Black Sabbath guitarist Tony Iommi recalled in an interview with Ultimate Classic Rock when drummer Bill Ward left the band during the tour to promote the album “Heaven & Hell”, their first album with Ronnie James Dio. The musician talked about the moment when reflecting about their struggle against alcohol and drugs.
“I think it was a bit of a wake-up call for all of us to make us really think about things. We all had different vices, really. Bill was struggling with his alcohol. You’ve got Ozzy with his alcohol and drugs, and then I got into the drugs – not so much the alcohol. But I think it made us all think at some point, definitely.”

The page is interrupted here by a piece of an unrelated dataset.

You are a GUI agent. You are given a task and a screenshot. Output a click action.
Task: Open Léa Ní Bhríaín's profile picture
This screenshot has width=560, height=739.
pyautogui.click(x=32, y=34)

“Well, that did happen with us with Bill a bit later on, once we’d got Ronnie and we were [touring Heaven and Hell] at a show in Denver – and Bill just left. He’d just got in his bus and gone. It really shocked me because I’d known Bill long before the others, really. I played with Bill for two or three years before we ever got together with Ozz and Geez. It was a hell of a shock.”
“Again, Bill had gotten to a point to where he was drinking too much, and he wasn’t happy anymore, and for him the idea was to run away from it. We thought he might come back, and eventually, of course, he did [for 1983’s Born Again], but then he went again. He started drinking again, so it was very difficult.”

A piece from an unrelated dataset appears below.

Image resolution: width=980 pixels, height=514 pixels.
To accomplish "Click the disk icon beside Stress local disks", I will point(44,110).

“Bringing Vinnie in was another complete shock for me and I was absolutely petrified. I must be honest: I hadn’t played with another drummer for many, many years. Bill knew everything I did and we followed each other, really down to the T, but bringing somebody like Vinny in was a different style drummer. We auditioned him in L.A., and two or three days later we were playing a festival in bloody Hawaii. And Vinny was confident. He said, “I’ll be all right. I’ve made notes of all the songs, and where we’ll do this and do that,” but I wasn’t confident.”

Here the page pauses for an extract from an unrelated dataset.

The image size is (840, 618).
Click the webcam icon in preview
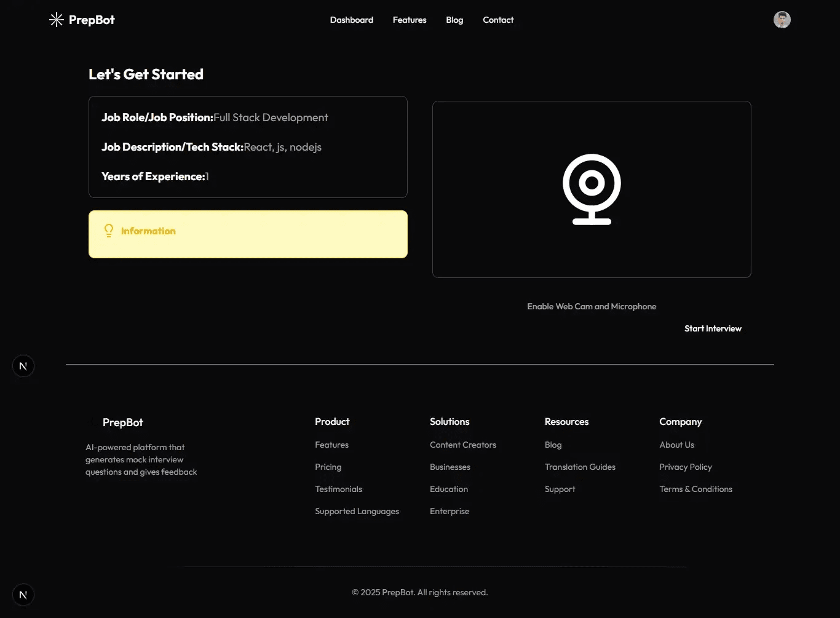click(592, 189)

“On the day of the gig, I remember I’m pacing up and down and Ronnie’s going, “Don’t worry! Stop worrying. It’ll be all right. It’ll be okay,” trying to calm me down. [Laughs.] We walk onstage, and there’s this tiny kit on Bill’s huge drum riser, which looked ridiculous – it looked like a toy kit – which was Vinny’s, of course. And I thought, “You’re never gonna be able to hear it!” Fair dues, Vinny really did pull it off, and he’d done a great job.”
“The only thing was, it started raining and Vinny’s got all his notes and they all smudged. It was like, “Oh, no! What next, for God’s sake!” [Laughs.] But we managed to do it, and Vinny really did to a good job. And from then on, he got the hang of how we worked,” Tony Iommi said.